Para Mary Quant, em algumas ocasiões, vestir-se para um homem tinha outro significado quando a roupa era usada para «conquistar». E fazer isso, era uma prova de se ser feminista. «Para o teu futuro namorado querer experimentar a tua sobremesa, em primeiro lugar, ele precisa de ser teu namorado. E, para isso acontecer, precisas da roupa certa. Se não quiseres um namorado, também podes fazer a sobremesa para ti mesma», escreveu na sua autobiografia. Segundo a Máxima, a partir de 1970 – já depois do nascimento do seu filho –, a estilista começou a diversificar o negócio, lançando «lingerie, perfumes, meias estampadas, botas altas, vestidos curtos, malas e carteiras coloridas, cintos, os famosos (e muito polémicos) hotpants, tops, impermeáveis em todas as cores vibrantes, óculos e gravatas». Dois anos antes, surgiu a maxi-saia, que, ao contrário da sua primeira criação, tapava os tornozelos – muito usada pelas hippies. Na área da maquilhagem, Mary Quant lançou ainda o eyeliner prateado e o verniz azul. Além disso, criou aquela que foi considerada «a boneca mais bem vestida do mundo». O guarda roupa da pequena Daisy – lançada no Reino Unido em 1973 –, era totalmente concebido pela estilista. Foi fabricada em Hong Kong até 1983, altura em que começou a perder a fama, com o surgimento da Barbie. Em 1994, lançou uma coleção de acessórios e cosméticos. «É para que ninguém me esqueça», explicou então à imprensa. Em 1998, desenhou ainda o interior do novo Mini 1000, o seu automóvel favorito. Segundo a artista, foi nele que se inspirou para designar a sua saia de formato reduzido.
A estilista destacava-se também pelo seu cabelo. Usava-o um bob geométrico de cinco pontas, cortado pelo cabeleireiro inglês Vidal Sassoon, que batizou o penteado com o nome da designer que tinha como cliente. «Ele libertou as mulheres da punição das horas passadas sob um secador de cabelo (…).
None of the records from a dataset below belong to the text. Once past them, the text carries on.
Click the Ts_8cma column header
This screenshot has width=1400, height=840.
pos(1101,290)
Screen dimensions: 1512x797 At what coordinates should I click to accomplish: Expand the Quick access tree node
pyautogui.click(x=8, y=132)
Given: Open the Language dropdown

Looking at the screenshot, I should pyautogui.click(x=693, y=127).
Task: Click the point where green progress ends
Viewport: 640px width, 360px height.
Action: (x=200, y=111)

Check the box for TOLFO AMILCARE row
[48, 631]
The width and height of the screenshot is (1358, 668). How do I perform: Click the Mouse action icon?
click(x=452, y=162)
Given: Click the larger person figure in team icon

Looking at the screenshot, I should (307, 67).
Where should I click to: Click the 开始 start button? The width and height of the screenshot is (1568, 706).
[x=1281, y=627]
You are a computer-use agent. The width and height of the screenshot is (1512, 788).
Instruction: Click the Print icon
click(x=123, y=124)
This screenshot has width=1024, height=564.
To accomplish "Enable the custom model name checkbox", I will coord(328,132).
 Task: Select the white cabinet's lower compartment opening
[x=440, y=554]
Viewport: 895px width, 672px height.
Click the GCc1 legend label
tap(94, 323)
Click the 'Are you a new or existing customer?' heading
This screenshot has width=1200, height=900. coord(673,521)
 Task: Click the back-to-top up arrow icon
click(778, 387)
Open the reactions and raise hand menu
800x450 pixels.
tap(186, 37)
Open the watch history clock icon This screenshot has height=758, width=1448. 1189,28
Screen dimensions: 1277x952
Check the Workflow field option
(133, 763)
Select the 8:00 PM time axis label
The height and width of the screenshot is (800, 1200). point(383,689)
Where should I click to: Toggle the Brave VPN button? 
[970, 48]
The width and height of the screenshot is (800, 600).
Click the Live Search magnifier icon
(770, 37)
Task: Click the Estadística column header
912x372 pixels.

Encontrámos a liberdade de nadar no mar, de conduzir num carro descapotável, de andar à chuva e depois apenas abanar a cabeça para parecer bem novamente», afirmava ao The Guardian, em 2012, ano da morte do cabeleireiro. «A moda é uma ferramenta para competir na vida fora de casa», defendia ainda.
Em 1966, Mary Quant foi condecorada como Officer of the Order of the British Empire (OBE) pelo seu contributo para a indústria da moda e recebeu a honra no Palácio de Buckingham com um minivestido. Já em 2014, a Rainha Isabel II atribuiu-lhe o título de Dama, o que deixou a designer «profundamente honrada». Em 2023 – ano da sua morte – fez ainda parte da primeira lista de honras de Ano Novo do Rei Carlos III. Esteve entre as mil figuras do Reino Unido e de diferentes meios que foram agraciadas pelo monarca e tornou-se Companion of Honour (Companheira de Honra), uma das distinções mais elevadas que são atribuídas.
A estilista morreu em abril do ano passado, aos 93 anos, «pacificamente na sua casa em Surrey, no Reino Unido», revelou na altura o anúncio oficial divulgado pela sua família.